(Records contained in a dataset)
--- START ---

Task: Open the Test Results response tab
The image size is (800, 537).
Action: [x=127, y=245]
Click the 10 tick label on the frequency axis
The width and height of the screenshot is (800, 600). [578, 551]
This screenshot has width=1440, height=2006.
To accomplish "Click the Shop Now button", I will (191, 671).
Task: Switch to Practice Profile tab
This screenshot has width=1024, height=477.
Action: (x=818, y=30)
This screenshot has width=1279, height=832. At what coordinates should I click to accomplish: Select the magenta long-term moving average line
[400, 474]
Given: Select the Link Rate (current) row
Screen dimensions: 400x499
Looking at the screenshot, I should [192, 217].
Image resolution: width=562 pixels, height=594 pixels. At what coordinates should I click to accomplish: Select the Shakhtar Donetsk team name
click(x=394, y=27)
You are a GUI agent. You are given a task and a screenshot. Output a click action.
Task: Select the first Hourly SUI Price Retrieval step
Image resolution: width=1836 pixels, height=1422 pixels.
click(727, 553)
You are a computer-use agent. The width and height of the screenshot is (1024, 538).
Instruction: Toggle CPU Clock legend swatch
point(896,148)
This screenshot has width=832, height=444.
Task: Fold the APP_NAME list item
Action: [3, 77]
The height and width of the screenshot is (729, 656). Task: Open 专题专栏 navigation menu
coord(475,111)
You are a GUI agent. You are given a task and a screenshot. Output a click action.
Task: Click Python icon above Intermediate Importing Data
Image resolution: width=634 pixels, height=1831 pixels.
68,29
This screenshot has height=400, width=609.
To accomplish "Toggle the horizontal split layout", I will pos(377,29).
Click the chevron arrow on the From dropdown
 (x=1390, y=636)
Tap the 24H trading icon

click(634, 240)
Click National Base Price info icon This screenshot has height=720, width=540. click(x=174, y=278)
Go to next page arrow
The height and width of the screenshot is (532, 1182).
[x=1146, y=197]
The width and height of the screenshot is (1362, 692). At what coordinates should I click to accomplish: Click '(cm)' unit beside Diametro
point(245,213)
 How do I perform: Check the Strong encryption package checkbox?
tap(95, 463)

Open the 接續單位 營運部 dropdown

--- END ---

### Requirement
Look above for the line containing "Image resolution: width=634". From there to the final line of the entries, repeat every line exactly.

### Answer to this exercise
Image resolution: width=634 pixels, height=1831 pixels.
68,29
This screenshot has height=400, width=609.
To accomplish "Toggle the horizontal split layout", I will pos(377,29).
Click the chevron arrow on the From dropdown
 (x=1390, y=636)
Tap the 24H trading icon

click(634, 240)
Click National Base Price info icon This screenshot has height=720, width=540. click(x=174, y=278)
Go to next page arrow
The height and width of the screenshot is (532, 1182).
[x=1146, y=197]
The width and height of the screenshot is (1362, 692). At what coordinates should I click to accomplish: Click '(cm)' unit beside Diametro
point(245,213)
 How do I perform: Check the Strong encryption package checkbox?
tap(95, 463)

Open the 接續單位 營運部 dropdown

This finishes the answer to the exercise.